In the shop of a blacksmith, there are three types of tools. There are tools on the junk pile: outdated, broken, dull, rusty. They sit in the cobwebbed corner, useless to their master, oblivious to their calling.  There are tools on the anvil: melted down, molten hot, moldable, changeable. They lie on the anvil, being shaped by their master, accepting their calling. There are tools of usefulness: sharpened, primed, defined, mobile. They lie ready in the blacksmith's tool chest, available to their master, fulfilling their calling. Some people lie useless:  lives broken, talents wasting, fires quenched, dreams dashed. They are tossed in with the scrap iron, in desperate need of repair, with no notion of purpose. Others lie on the anvil:  hearts open, hungry to change, wounds healing, visions clearing. They welcome the painful pounding of the blacksmith's hammer, longing to be rebuilt, begging to be called. Others lie in their Master's hands:  well tuned, uncompromising, polished, productive. They respond to their Master's forearm, demanding nothing, surrendering all.

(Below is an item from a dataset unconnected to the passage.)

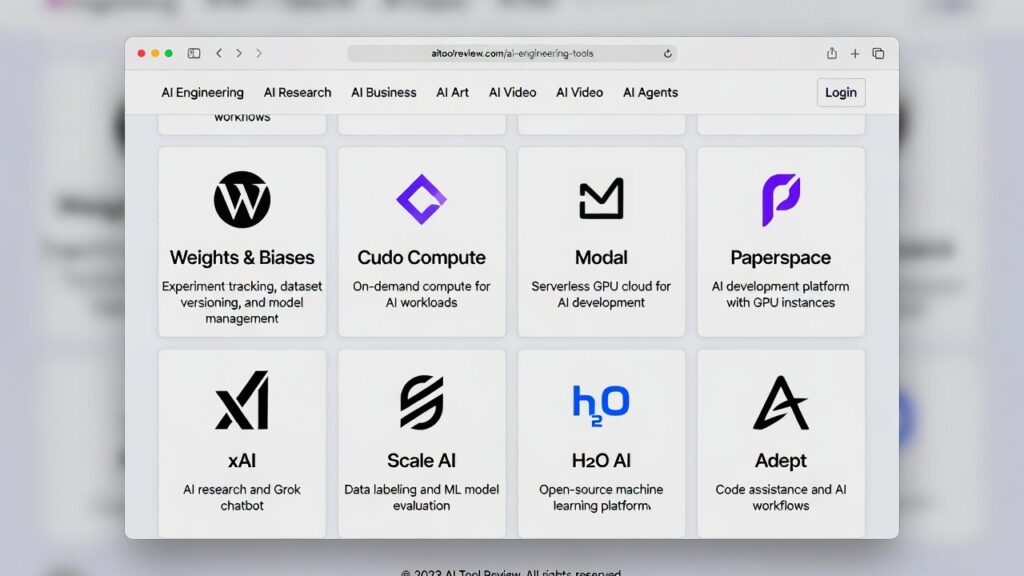Select the blue H2O logo

601,405
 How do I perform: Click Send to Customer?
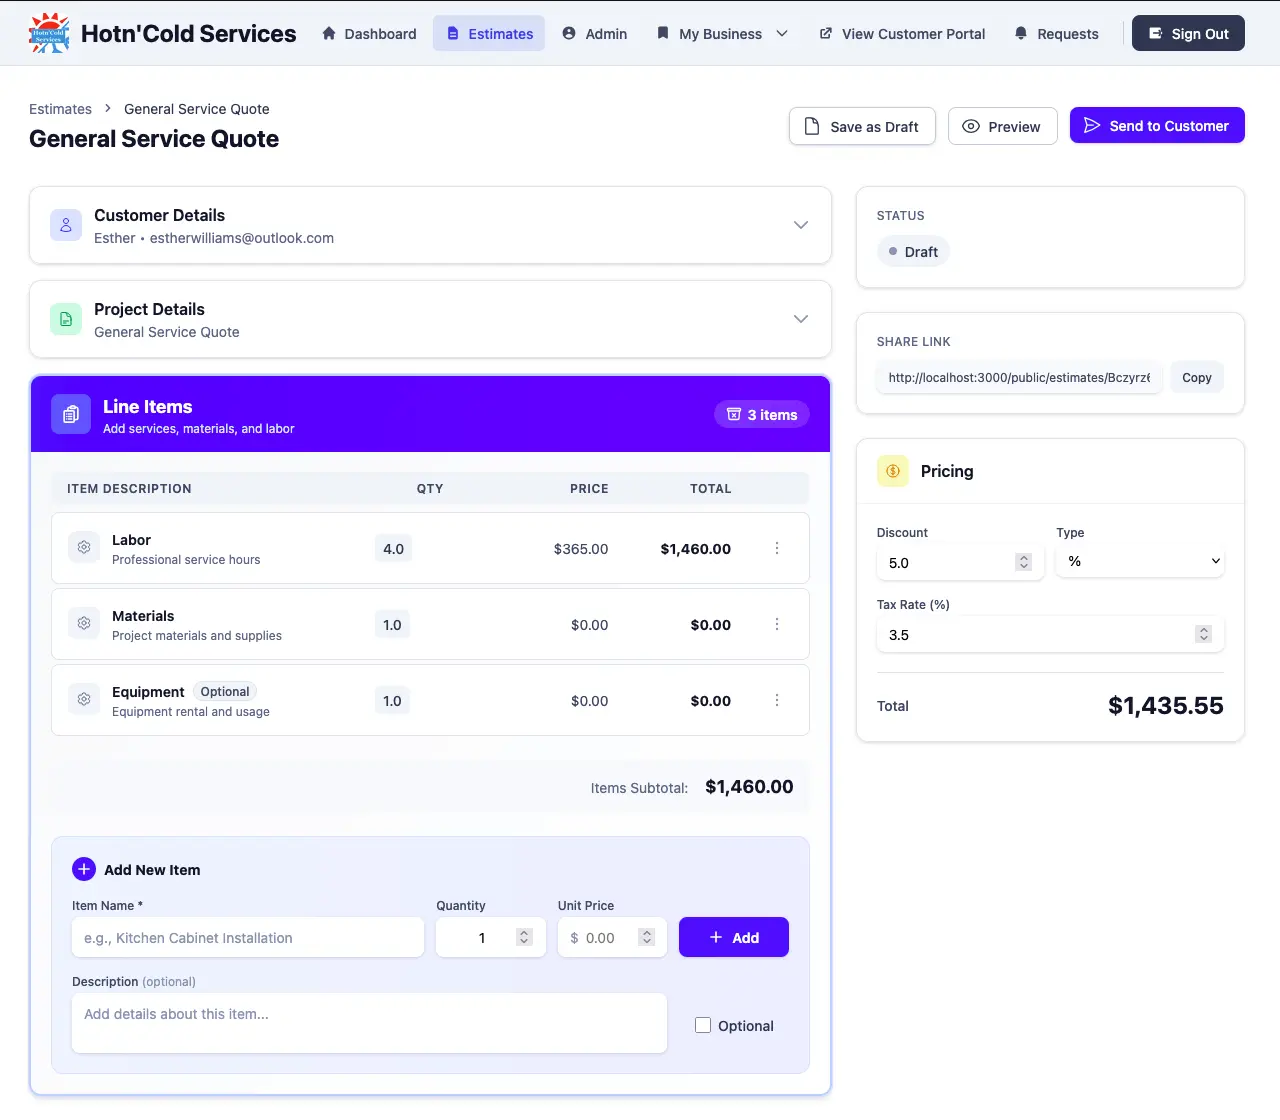click(1157, 125)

We are all somewhere in the blacksmith's shop. We are either on the scrap pile, in the Master's hands on the anvil, or in the tool chest. (Some of us have been in all three.) From the shelves to the workbench, from the water to the fire...I'm sure that somewhere you will see yourself.

Paul spoke of becoming "an instrument for noble purposes." And what a becoming it is! The rubbish pile of broken tools, the anvil of recasting, the hands of the Master- it's a simultaneously joyful and painful voyage.  And for you who make the journey--who leave the heap and enter the fire, dare to be pounded on God's anvil, and doggedly seek to discover your own purpose--take courage, for you await the privilege of being called "God's chosen instruments." (End of Quote)

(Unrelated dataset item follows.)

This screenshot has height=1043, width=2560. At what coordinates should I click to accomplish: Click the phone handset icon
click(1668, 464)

As I have surveyed the Emmaus landscape over the past few weeks, it would seem that many are on the anvil. I know I have been feeling some heat and taking a little pounding lately, but I am not alone.

The Community as a whole is also being shaped and molded to fit God’s purposes. I hear some messages of gloom and doom, some messages of apprehension and fear. But take heart, this is God’s Community and He is able. Isaiah said His arm is not short or His ear dull. God knows what we need, we are the Body of Christ, a tool in God’s own hand and I do not believe that He will allow the nub of a finger, or the most insignificant tool to fail.

We are about to embark on a new era, new board members, new challenges and new members to the Community. I’m excited to see what God is going to do next.